-------- Passage

Megan: [00:08:19] You want to be like in the now and writing things that are relevant and that have an audience, but don't chase every trend, because that virus that leads to the end of the world is not going to be a topseller in 2021.

 

Megan: [00:08:38] And last but definitely not least, number five: kindness and compassion starts with yourself. So, everybody's been put through the ringer this year. Even people like me who are really super fortunate considering the dumpster fire. Like, came out with some scorch marks on my hair and like maybe I'm missing half an eyebrow and maybe I have, like, a little limp as I run away, but like, really pretty fortunate...the whole thing considered. But even people who haven't had their entire lives lost, err, turned upside down, who haven't lost loved ones, ended up at the hospital, all those horrible things. It's still not been a great year. There's stress and there's panic and there's unknowns. And there's Zoom meetings and people are home schooling children, even though they never planned on homeschooling children, but they had children, but they didn't want to spend time with them necessarily all the time. I don't know. This is why I have two cats. I have no idea.

----------------
-------- The data

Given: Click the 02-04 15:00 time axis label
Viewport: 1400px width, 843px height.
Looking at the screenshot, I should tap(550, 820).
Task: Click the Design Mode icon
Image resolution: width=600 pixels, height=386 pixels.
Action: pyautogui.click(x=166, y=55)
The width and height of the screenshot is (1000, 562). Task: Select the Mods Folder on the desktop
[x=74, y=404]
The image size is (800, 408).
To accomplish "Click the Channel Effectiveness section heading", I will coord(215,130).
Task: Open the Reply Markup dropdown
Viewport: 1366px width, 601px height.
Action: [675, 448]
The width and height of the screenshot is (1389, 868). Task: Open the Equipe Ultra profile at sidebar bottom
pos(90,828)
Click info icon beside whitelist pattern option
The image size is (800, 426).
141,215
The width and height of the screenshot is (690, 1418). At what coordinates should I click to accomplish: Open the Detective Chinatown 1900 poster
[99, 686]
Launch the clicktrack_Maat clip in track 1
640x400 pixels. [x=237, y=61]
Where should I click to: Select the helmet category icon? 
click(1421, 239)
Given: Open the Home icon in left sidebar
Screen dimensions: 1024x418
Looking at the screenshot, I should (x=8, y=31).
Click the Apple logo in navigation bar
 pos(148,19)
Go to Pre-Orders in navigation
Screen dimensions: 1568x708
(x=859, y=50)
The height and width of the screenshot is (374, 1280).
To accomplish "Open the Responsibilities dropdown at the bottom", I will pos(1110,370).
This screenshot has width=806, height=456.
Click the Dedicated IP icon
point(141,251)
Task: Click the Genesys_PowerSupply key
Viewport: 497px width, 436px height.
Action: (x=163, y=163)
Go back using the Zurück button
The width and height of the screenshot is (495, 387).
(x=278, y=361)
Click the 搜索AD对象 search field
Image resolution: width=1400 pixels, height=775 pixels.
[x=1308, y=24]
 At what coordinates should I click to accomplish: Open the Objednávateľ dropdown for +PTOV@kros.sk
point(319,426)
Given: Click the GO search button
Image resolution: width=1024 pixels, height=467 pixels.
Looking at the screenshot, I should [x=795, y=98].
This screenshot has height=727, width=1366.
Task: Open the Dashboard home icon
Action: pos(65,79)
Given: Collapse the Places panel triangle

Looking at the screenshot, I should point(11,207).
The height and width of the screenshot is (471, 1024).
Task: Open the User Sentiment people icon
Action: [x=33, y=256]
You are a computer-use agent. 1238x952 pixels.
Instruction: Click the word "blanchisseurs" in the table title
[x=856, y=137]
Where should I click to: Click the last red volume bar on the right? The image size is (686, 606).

----------------

Activities
[A] Based on the transcript, answer yes or no for each statement and quote the words that decide it: (i) Megan advises chasing every trend. (ii) Megan's fifth point is that kindness and compassion starts with yourself. (iii) Megan says she has two dogs.
[B] In the transcript, what number does Megan give her point about kindness and compassion?
[C] Quote the part of the transcript that opens with the words containing "Megan: [00:08:19] You" and closes with "topseller in 2021.".

Task responses
[A]
(i) No: "don't chase every trend"
(ii) Yes: "number five: kindness and compassion starts with yourself"
(iii) No: "This is why I have two cats."

[B] Number five.

[C]
Megan: [00:08:19] You want to be like in the now and writing things that are relevant and that have an audience, but don't chase every trend, because that virus that leads to the end of the world is not going to be a topseller in 2021.